Capillary Sorting of Particles by Dip Coating

TL;DR

This paper introduces a novel method for particle separation based on capillary forces during dip coating, enabling efficient size-based sorting of particles in suspensions.

Contribution

The study demonstrates how capillary forces during dip coating can be exploited for size-selective particle sorting, providing a scalable and robust separation technique.

Findings

Three distinct filtration regimes identified based on capillary number.

Small particles can be selectively entrained while larger ones are retained.

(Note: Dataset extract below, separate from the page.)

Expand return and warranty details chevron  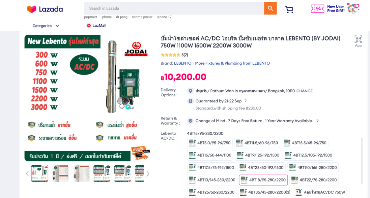[x=318, y=121]
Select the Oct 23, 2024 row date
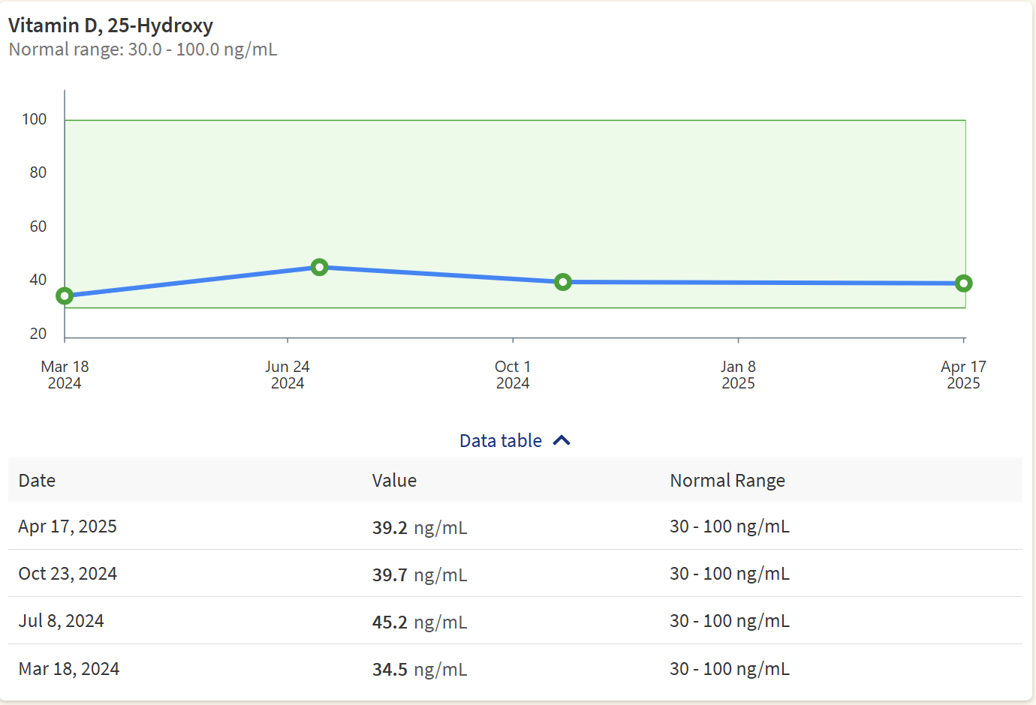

A range of capillary numbers for effective particle separation is estimated.

Abstract

In this letter, we describe the capillary sorting of particles by size based on dip coating. A substrate withdrawn from a liquid bath entrains a coating whose thickness depends on the withdrawal speed and the liquid properties. If the coating material contains particles, they will only be entrained when the viscous force pulling them with the substrate overcomes the opposing capillary force at the deformable meniscus. This force threshold occurs at different liquid thicknesses for particles of different sizes. Here, we show that this difference can be used to separate small particles from a mixed suspension through capillary filtration. In a bidisperse suspension, we observe three distinct filtration regimes. At low capillary numbers, Ca, no particles are entrained in the liquid coating. At high Ca, all particle sizes are entrained. For a range of capillary numbers between these two extremes, only the smallest particles are entrained while the larger ones remain in the reservoir. We explain how this technique can be applied to polydisperse suspension. We also provide an estimate of the range of capillary number to separate particles of given sizes. The combination of this technique with the scalability and robustness of dip coating makes it a promising candidate for high-throughput separation or purification of industrial and biomedical suspensions.